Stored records
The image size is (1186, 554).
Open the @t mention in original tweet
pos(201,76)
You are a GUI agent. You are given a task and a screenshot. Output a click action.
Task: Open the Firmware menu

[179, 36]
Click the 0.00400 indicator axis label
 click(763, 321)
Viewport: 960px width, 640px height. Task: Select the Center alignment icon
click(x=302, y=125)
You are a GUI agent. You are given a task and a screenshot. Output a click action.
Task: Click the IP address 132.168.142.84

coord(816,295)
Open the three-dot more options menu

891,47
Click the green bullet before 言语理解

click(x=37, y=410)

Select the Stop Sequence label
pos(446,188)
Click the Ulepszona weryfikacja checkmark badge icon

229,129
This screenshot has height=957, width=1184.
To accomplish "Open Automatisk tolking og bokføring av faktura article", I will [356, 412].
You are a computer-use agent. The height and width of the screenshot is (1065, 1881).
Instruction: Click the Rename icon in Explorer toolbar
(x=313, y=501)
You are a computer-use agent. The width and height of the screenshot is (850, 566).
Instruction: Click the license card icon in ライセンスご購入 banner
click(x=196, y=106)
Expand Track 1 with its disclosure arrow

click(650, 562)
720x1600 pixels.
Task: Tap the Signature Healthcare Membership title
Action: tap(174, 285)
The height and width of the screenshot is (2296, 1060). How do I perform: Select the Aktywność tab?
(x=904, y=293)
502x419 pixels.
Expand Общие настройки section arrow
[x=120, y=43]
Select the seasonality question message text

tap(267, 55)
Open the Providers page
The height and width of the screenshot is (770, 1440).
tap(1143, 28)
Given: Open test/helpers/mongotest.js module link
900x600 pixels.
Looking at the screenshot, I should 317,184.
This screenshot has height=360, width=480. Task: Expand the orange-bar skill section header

PROBLEM TO SOLVE
Print, from the entries above, the line with "Task: Click the IP address 132.168.142.84", the line with "You are a computer-use agent. The width" and all lines between them, exactly and with nothing else.

ANSWER SECTION
Task: Click the IP address 132.168.142.84

coord(816,295)
Open the three-dot more options menu

891,47
Click the green bullet before 言语理解

click(x=37, y=410)

Select the Stop Sequence label
pos(446,188)
Click the Ulepszona weryfikacja checkmark badge icon

229,129
This screenshot has height=957, width=1184.
To accomplish "Open Automatisk tolking og bokføring av faktura article", I will [356, 412].
You are a computer-use agent. The height and width of the screenshot is (1065, 1881).
Instruction: Click the Rename icon in Explorer toolbar
(x=313, y=501)
You are a computer-use agent. The width and height of the screenshot is (850, 566).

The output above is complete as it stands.